■ **Task statement**
Nothing outside the range is wanted. Repeat exactly the lines below from the one with "This screenshot has width=480, height=700." through the one with "Click the inverted".

■ **Collected data**
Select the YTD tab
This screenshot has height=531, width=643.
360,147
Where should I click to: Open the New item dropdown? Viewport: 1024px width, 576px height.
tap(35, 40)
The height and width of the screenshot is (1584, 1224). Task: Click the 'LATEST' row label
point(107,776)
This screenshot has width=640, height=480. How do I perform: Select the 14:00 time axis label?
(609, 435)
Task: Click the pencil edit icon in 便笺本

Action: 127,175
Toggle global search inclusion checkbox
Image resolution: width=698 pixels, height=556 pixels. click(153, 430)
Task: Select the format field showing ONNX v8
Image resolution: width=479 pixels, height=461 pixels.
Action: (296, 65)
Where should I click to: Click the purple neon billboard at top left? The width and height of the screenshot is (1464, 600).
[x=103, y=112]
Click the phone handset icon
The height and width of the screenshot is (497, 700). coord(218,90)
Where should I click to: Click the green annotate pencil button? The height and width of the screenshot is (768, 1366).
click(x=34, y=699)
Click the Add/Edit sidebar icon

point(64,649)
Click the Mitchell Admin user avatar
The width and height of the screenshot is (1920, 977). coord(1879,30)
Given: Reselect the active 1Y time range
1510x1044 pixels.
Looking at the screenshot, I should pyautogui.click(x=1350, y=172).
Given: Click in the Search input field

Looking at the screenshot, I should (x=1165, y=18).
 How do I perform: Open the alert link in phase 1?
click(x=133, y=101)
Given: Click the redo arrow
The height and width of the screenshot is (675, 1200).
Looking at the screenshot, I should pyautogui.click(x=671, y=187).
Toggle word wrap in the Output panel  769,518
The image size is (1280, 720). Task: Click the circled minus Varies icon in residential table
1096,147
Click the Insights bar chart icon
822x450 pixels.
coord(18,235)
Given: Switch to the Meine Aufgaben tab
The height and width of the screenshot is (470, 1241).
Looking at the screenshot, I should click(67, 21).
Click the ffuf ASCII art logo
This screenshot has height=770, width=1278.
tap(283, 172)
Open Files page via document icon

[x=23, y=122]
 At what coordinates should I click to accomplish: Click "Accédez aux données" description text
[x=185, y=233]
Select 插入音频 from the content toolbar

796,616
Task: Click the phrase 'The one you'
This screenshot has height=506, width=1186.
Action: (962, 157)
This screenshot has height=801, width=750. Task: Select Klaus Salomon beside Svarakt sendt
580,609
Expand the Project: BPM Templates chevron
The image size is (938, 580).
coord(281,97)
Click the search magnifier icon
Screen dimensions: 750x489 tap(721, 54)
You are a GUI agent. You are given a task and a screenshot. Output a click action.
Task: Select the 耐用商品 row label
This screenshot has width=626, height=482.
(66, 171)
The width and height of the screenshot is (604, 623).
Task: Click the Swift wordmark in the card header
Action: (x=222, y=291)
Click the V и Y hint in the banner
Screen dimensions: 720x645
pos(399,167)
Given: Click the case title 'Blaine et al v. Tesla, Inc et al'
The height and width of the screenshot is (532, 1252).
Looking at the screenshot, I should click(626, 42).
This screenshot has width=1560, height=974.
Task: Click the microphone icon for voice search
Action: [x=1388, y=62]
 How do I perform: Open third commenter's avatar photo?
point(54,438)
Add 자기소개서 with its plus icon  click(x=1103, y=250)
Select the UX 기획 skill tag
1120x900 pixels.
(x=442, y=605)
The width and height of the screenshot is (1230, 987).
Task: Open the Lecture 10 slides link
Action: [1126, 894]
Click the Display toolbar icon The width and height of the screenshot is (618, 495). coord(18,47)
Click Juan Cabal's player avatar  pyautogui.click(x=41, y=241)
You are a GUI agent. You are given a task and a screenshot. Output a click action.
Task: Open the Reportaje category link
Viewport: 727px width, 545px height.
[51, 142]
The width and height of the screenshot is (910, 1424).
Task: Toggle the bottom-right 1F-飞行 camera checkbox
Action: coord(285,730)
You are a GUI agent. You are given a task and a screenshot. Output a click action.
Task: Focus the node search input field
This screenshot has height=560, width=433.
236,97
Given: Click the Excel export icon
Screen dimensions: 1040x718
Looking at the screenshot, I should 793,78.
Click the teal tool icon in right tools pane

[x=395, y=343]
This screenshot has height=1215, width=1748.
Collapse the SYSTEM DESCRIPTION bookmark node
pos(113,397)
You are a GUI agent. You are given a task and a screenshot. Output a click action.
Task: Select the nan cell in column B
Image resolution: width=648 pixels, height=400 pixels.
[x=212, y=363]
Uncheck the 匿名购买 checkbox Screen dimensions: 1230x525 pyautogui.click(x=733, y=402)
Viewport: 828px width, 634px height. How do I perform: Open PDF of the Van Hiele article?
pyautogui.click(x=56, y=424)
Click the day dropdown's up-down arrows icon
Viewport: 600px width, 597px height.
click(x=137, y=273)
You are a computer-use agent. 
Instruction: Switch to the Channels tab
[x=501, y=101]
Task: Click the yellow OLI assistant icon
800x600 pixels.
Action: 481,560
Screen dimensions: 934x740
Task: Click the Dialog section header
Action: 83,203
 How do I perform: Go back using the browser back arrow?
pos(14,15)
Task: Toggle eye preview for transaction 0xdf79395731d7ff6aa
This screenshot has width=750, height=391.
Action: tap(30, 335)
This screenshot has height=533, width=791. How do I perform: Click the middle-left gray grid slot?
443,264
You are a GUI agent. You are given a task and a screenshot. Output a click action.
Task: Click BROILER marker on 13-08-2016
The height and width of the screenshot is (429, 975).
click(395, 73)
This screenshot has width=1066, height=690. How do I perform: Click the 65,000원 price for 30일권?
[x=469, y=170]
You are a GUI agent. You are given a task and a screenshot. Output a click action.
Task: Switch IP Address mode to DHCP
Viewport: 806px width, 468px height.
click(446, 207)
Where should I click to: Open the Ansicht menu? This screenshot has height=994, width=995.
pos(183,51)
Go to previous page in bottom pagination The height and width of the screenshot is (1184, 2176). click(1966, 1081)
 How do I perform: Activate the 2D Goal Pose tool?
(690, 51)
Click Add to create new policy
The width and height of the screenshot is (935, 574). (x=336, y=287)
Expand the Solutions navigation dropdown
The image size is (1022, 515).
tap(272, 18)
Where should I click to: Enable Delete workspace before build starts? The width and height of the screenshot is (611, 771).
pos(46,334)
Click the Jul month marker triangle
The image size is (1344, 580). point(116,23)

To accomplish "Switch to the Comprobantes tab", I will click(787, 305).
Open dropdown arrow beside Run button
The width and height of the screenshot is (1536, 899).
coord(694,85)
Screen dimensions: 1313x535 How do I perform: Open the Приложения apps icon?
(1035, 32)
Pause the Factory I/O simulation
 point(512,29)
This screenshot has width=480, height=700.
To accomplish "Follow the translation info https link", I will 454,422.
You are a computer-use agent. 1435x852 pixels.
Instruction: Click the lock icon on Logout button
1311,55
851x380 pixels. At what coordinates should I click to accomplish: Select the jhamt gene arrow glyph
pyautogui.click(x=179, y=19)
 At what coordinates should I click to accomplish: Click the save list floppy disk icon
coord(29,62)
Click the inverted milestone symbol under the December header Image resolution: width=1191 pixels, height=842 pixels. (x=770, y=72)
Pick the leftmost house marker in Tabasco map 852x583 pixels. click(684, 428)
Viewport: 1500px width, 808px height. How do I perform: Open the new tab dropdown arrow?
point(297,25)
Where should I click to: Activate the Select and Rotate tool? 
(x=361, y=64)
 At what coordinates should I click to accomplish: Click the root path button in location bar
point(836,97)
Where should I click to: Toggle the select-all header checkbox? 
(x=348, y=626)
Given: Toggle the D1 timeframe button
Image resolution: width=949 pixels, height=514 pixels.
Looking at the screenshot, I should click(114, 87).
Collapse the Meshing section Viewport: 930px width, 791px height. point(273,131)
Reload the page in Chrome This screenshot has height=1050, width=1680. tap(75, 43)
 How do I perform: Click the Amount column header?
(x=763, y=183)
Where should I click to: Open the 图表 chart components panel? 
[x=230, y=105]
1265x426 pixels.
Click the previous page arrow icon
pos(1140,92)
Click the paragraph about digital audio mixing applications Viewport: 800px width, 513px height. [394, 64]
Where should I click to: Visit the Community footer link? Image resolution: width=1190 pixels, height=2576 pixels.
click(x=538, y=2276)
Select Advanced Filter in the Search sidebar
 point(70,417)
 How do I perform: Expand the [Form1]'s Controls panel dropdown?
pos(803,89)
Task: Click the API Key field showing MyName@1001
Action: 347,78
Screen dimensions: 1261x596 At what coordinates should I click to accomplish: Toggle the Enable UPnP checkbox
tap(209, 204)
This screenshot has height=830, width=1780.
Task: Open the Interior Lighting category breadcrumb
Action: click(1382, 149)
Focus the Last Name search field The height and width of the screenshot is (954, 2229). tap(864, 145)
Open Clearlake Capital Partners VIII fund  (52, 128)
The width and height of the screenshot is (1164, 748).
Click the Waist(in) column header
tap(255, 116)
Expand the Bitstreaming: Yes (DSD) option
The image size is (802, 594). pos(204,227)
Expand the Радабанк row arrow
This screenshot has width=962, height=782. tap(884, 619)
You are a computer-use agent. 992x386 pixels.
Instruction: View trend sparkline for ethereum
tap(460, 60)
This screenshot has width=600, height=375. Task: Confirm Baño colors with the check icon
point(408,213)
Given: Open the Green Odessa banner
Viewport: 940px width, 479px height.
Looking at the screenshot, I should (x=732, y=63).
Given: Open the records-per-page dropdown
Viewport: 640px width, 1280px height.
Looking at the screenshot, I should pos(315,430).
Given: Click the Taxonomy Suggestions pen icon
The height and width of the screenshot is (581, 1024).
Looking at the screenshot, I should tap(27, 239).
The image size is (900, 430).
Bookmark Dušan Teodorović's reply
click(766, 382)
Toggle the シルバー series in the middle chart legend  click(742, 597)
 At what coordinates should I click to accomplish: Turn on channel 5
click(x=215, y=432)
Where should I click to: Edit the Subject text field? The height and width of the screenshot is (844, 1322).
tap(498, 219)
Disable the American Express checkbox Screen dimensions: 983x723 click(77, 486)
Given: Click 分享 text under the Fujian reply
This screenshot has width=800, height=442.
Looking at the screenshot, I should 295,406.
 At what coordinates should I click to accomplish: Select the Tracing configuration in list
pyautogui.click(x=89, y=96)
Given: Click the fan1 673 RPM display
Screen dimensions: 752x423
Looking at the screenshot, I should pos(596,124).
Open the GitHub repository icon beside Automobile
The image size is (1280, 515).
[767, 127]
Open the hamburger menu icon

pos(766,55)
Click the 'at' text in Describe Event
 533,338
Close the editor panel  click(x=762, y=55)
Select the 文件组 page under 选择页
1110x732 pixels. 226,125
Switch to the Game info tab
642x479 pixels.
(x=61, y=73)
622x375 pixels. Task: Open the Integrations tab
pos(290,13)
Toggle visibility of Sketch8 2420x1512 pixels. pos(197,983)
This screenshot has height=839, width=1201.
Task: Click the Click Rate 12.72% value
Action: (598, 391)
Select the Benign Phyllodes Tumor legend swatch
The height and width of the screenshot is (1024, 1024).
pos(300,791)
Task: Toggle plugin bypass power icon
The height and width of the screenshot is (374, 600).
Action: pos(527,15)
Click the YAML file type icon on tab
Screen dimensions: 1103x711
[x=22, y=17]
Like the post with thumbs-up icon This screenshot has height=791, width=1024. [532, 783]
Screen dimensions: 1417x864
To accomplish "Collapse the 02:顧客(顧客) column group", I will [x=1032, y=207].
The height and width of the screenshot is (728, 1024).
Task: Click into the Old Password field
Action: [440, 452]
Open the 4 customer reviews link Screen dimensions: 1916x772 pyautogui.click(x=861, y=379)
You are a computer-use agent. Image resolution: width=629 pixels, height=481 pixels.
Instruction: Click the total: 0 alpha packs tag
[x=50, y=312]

■ **Completed task**
This screenshot has width=480, height=700.
To accomplish "Follow the translation info https link", I will 454,422.
You are a computer-use agent. 1435x852 pixels.
Instruction: Click the lock icon on Logout button
1311,55
851x380 pixels. At what coordinates should I click to accomplish: Select the jhamt gene arrow glyph
pyautogui.click(x=179, y=19)
 At what coordinates should I click to accomplish: Click the save list floppy disk icon
coord(29,62)
Click the inverted milestone symbol under the December header Image resolution: width=1191 pixels, height=842 pixels. (x=770, y=72)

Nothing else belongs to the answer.